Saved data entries
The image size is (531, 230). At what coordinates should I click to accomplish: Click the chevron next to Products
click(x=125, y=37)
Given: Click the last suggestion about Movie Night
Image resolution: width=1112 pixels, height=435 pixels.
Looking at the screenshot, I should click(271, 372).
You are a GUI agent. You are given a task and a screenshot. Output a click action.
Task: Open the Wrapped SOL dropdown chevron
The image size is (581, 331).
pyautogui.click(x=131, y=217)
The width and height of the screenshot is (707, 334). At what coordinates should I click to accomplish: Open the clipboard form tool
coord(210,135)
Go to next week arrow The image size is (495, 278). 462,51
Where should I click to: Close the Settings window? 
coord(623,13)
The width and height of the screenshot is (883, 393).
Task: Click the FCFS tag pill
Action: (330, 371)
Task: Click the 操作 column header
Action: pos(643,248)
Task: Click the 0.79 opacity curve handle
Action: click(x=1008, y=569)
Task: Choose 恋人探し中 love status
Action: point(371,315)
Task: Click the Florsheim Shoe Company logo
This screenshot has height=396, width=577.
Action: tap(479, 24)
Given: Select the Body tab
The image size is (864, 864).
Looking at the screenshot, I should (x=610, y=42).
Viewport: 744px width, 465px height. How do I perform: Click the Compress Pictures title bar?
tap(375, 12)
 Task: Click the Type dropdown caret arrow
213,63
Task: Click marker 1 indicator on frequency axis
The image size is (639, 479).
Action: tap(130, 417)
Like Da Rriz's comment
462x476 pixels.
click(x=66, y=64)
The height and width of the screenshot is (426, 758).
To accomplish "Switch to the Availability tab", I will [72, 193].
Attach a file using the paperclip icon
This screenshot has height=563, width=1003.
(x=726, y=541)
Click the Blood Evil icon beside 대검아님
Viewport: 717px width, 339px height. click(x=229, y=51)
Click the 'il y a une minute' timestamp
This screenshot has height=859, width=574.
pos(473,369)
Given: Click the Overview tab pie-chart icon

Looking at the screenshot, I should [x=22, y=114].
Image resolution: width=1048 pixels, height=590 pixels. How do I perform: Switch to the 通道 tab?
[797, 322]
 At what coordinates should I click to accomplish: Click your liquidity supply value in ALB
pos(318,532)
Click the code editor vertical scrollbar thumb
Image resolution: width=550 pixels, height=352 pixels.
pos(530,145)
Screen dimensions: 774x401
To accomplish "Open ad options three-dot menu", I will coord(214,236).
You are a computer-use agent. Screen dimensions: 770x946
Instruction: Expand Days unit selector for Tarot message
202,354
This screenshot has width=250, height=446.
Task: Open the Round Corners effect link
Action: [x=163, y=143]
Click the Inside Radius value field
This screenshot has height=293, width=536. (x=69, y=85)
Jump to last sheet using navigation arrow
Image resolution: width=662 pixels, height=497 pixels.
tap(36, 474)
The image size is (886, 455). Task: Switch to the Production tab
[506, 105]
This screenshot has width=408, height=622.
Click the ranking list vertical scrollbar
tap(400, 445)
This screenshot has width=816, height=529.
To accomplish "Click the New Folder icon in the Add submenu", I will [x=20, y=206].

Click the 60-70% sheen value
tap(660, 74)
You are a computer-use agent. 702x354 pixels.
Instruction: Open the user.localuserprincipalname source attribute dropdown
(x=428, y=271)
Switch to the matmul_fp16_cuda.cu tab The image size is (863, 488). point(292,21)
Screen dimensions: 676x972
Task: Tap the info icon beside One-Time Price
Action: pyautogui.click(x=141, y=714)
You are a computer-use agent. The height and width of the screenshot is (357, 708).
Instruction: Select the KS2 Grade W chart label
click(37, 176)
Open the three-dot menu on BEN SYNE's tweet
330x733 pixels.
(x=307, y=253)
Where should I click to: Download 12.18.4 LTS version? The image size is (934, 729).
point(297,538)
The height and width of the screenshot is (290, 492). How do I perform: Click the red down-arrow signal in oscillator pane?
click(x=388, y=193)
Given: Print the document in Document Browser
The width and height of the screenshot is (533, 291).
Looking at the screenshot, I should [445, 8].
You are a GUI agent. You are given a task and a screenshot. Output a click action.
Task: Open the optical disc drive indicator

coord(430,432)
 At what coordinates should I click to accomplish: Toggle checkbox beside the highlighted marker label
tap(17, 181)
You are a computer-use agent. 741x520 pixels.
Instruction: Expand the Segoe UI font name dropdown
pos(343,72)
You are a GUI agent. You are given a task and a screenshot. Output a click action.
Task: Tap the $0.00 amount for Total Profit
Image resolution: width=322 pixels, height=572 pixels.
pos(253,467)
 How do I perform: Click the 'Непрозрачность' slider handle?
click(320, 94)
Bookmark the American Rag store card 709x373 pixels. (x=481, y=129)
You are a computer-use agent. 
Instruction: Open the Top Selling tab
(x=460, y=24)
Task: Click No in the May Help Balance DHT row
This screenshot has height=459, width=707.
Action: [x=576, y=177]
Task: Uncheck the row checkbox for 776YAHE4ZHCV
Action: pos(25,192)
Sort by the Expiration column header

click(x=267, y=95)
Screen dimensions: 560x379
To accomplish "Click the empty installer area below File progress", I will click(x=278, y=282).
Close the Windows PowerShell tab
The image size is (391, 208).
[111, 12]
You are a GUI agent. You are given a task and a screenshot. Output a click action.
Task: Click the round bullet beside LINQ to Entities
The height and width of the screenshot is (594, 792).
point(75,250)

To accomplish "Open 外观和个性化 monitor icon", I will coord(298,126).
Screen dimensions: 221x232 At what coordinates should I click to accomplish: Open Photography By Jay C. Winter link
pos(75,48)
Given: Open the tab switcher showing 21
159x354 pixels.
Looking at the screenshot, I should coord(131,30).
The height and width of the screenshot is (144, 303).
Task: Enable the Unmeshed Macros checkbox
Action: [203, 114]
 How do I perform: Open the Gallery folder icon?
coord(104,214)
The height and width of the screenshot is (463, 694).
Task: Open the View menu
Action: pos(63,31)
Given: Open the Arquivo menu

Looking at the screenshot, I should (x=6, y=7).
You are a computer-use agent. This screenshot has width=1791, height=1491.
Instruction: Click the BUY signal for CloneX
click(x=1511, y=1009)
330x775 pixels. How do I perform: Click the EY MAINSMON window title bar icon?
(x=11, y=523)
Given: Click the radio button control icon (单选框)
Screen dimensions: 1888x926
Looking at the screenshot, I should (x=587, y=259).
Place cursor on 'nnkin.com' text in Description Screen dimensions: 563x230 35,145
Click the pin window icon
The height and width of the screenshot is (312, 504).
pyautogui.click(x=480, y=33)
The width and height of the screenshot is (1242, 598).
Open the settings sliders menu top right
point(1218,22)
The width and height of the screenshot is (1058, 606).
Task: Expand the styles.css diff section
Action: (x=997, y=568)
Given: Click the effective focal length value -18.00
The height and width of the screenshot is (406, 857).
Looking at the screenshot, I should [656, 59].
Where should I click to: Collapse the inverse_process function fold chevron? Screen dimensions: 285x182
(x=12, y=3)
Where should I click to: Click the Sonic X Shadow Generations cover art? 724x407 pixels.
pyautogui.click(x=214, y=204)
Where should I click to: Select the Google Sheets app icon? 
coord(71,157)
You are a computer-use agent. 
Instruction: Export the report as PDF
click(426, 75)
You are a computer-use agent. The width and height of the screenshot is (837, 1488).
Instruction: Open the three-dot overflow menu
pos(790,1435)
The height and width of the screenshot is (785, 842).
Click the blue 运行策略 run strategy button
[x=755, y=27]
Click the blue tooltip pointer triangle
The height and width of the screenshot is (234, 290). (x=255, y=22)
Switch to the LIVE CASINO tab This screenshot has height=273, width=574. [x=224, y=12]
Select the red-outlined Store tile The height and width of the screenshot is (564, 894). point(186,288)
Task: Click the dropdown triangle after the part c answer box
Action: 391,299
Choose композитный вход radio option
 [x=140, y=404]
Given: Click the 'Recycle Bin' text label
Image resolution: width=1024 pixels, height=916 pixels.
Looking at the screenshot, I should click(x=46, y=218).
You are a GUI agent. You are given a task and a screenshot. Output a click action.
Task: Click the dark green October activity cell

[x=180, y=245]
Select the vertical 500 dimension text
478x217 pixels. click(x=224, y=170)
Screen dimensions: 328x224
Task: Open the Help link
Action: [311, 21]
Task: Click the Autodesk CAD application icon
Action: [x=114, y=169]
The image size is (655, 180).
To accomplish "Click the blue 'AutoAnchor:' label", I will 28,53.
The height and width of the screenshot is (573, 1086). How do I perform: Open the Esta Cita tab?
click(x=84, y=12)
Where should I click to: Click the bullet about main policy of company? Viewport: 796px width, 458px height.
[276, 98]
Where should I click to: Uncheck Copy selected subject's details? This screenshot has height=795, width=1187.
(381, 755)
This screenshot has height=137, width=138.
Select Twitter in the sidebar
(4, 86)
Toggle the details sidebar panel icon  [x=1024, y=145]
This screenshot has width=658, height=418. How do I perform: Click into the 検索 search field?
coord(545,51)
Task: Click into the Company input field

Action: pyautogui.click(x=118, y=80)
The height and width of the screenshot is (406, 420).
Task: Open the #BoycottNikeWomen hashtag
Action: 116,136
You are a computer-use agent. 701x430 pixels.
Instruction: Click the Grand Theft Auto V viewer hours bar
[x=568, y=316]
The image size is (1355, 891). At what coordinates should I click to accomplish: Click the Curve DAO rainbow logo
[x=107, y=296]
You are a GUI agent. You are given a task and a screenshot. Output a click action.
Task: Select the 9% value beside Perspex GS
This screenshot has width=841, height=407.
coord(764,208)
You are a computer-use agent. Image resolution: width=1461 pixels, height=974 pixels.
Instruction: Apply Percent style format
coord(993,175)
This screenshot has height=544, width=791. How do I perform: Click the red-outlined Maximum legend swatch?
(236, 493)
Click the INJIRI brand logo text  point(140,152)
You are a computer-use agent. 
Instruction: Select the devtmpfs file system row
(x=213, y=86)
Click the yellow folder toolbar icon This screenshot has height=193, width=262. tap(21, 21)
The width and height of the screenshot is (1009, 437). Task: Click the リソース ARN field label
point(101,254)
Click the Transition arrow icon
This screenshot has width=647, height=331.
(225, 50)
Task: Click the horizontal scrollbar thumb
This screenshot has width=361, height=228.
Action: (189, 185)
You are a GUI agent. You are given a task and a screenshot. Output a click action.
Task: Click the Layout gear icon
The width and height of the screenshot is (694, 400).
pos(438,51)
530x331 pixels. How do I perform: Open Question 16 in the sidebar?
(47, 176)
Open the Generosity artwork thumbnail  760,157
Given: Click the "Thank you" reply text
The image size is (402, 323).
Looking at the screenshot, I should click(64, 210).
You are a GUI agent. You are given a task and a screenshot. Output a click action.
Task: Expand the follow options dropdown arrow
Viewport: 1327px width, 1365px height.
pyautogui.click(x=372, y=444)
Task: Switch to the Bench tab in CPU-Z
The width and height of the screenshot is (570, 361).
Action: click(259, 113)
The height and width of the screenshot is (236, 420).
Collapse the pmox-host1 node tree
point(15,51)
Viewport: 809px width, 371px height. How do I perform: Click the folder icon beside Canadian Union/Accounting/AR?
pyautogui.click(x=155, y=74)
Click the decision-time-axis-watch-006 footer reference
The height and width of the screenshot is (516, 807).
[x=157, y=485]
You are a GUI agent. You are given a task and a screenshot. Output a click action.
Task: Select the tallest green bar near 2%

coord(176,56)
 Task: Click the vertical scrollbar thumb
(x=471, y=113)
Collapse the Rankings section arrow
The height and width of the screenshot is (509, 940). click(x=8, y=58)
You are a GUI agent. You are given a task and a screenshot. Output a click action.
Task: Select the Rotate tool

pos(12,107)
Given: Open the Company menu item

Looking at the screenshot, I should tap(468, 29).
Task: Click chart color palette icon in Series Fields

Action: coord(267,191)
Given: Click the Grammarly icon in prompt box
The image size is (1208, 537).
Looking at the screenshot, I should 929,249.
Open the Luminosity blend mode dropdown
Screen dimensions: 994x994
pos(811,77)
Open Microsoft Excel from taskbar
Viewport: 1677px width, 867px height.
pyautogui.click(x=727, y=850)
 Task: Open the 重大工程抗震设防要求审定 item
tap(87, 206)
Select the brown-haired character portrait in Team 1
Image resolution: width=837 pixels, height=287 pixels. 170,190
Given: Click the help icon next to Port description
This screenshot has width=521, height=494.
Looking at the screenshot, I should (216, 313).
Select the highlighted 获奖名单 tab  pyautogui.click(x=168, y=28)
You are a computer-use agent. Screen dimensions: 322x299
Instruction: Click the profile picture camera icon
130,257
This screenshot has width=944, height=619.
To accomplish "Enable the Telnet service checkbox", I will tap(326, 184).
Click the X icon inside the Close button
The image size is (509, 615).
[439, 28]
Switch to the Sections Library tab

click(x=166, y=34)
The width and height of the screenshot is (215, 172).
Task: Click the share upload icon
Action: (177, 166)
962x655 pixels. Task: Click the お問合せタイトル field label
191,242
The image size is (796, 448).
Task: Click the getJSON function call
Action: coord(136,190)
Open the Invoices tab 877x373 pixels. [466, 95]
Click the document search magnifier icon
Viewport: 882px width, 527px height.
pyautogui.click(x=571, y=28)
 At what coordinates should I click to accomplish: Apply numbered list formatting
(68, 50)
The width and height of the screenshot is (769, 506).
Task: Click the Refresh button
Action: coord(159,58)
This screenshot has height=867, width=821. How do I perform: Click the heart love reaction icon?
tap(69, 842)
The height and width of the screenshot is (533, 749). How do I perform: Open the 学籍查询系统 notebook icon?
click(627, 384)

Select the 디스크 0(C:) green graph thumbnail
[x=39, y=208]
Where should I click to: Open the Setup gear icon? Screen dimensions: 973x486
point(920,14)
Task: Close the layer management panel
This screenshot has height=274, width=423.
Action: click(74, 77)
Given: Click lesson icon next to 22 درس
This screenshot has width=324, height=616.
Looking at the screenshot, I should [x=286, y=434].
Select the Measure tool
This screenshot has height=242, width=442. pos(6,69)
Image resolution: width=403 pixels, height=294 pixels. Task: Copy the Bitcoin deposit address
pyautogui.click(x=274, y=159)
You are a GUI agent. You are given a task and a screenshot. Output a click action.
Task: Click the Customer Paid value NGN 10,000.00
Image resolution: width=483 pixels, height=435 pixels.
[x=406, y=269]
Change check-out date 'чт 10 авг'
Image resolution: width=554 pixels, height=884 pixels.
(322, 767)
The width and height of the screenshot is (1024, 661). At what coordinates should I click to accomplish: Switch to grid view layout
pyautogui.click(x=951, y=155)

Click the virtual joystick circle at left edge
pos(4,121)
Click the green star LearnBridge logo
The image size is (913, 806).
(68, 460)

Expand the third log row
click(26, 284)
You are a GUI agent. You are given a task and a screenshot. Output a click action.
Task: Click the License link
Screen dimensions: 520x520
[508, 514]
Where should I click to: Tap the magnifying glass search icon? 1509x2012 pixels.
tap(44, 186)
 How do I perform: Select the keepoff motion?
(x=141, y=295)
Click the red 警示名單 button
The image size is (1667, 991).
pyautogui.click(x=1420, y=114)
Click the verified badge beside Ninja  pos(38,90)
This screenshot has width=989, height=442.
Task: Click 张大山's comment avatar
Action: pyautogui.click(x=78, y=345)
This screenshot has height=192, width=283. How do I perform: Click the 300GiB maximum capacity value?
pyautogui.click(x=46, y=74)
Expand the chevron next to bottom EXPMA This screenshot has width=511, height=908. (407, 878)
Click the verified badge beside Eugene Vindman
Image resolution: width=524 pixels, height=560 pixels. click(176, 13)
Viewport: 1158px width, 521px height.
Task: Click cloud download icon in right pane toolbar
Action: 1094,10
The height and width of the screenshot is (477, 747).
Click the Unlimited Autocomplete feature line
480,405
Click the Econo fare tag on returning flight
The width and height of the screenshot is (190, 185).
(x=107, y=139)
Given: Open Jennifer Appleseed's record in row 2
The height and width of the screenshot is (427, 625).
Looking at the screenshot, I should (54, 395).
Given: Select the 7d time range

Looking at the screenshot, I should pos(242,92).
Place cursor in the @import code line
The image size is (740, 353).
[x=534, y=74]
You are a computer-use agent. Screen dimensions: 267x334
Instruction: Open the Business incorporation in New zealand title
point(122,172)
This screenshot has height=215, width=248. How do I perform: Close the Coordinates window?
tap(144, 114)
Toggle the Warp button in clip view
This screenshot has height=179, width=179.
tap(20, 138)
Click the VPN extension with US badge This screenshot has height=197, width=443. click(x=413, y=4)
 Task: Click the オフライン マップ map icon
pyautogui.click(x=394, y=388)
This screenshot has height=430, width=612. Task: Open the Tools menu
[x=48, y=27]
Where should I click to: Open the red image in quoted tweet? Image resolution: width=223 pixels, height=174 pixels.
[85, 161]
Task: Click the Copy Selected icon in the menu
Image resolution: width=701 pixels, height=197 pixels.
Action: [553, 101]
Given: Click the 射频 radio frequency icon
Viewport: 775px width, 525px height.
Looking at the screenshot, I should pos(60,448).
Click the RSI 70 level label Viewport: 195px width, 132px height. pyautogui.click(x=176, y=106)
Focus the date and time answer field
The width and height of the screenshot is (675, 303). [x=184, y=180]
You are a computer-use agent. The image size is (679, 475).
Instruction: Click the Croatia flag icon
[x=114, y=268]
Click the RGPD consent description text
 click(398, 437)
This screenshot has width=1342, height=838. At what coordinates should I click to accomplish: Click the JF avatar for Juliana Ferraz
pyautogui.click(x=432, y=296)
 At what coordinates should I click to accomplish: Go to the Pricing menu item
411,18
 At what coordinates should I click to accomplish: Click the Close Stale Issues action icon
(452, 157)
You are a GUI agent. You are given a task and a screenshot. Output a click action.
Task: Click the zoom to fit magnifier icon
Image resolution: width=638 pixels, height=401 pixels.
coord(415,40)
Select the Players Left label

WORK INSTRUCTION
Each line of the entries holding the string "last" should be found and copied.

ANSWER TO THE EXERCISE
Given: Click the last suggestion about Movie Night
Jump to last sheet using navigation arrow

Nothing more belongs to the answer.